True, I'm not sending any token in the request's HEADER and that is what I want since the client isn't supposed to keep it saved anywhere.

And that is where I'm getting confused:

If i'm not wrong from now on every request the client does to the server, the cookie should be added to the request.

Shouldn't the server check the cookie after it sees that no token has been passed in the Header? How is it supposed to work if not like this?

Also posted a Github issue here if anyone wants to contribute for improvements: https://github.com/jpadilla/django-rest-framework-jwt/issues/482

2
This sounds like a frontend issue. If you're using axios you would set axios.defaults.withCredentials = true and after receiving the cookie you would have to set the headers axios.defaults.headers.common['Authorization'] = 'JWT <token>'bdoubleu
Any update on this?Tarun Lalwani
@Francesco Meli - did this ever work out for you? djangrestframework-jwt isn't behaving the way it's supposed to. I'm using TokenAuthentication as a httponly cookie, but I'm having trouble dealing with a revoked token client-side because Django returns a 401 if you send the expired token along with the request.zerohedge
@zerohedge unfortunately I haven't had time to test it yet. I'll need to test it real soon though. Please, if you find a real world working solution let us all know!Francesco Meli
Is there any way we can connect? Perhaps we can team on finding a solution to this together. I’ve been working on this for days without avail.zerohedge

2 Answers

18
votes

The issue that you observe is correct as the refresh token api has not been implemented with the cookies.

This could be a bug in the code itself. But nothing restrict you from fixing this issue.
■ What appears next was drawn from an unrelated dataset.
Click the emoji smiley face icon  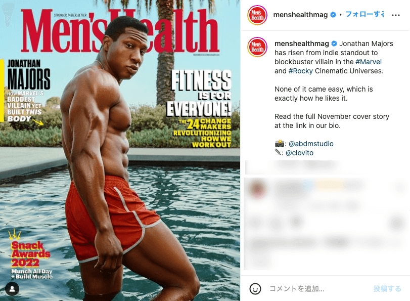pos(255,289)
You can patch the view to take care of cookie based auth as well. Add below code to the top of your urls.py and it will take care of the same

from rest_framework_jwt.settings import api_settings

if api_settings.JWT_AUTH_COOKIE:
    from rest_framework_jwt.authentication import JSONWebTokenAuthentication
    from rest_framework_jwt.serializers import RefreshJSONWebTokenSerializer
    from rest_framework_jwt.views import RefreshJSONWebToken

    RefreshJSONWebTokenSerializer._declared_fields.pop('token')

    class RefreshJSONWebTokenSerializerCookieBased(RefreshJSONWebTokenSerializer):
        def validate(self, attrs):
            if 'token' not in attrs:
                if api_settings.JWT_AUTH_COOKIE:
                    attrs['token'] = JSONWebTokenAuthentication().get_jwt_value(self.context['request'])
            return super(RefreshJSONWebTokenSerializerCookieBased, self).validate(attrs)

    RefreshJSONWebToken.serializer_class = RefreshJSONWebTokenSerializerCookieBased

Refresh working with cookies

5
votes

I've added this middleware to my Django (3.1):

class YankTokenRefreshFromHeaderIntoTheBody(MiddlewareMixin):
    """
    for Django Rest Framework JWT's POST "/token-refresh" endpoint --- check for a 'token' in the request.COOKIES
    and if, add it to the body payload.
    """

    def __init__(self, get_response):
        self.get_response = get_response

    def __call__(self, request):
        response = self.get_response(request)
        return response

    def process_view(self, request, view_func, *view_args, **view_kwargs):
        if request.path == '/v1/token-refresh' and 'token' in request.COOKIES:
            data = json.loads(request.body)
            data['token'] = request.COOKIES['token']
            request._body = json.dumps(data).encode('utf-8')
        return None

Then I added it here in my settings:

MIDDLEWARE = [
    'myproj.utils.middleware.YankTokenRefreshFromHeaderIntoTheBody',
    ...
    ...
]

And that's it. Django REST framework JWT's token-refresh endpoint will now work as it will find the 'token' key/value in there.

Few things to note:

  1. I chose 'token' as the name of the cookie holding tte JWT token. Yours may vary of course.
  2. I changed the endpoint's name to /v1/token-refresh -- You'd need to change that too if you are using the original named endpoint.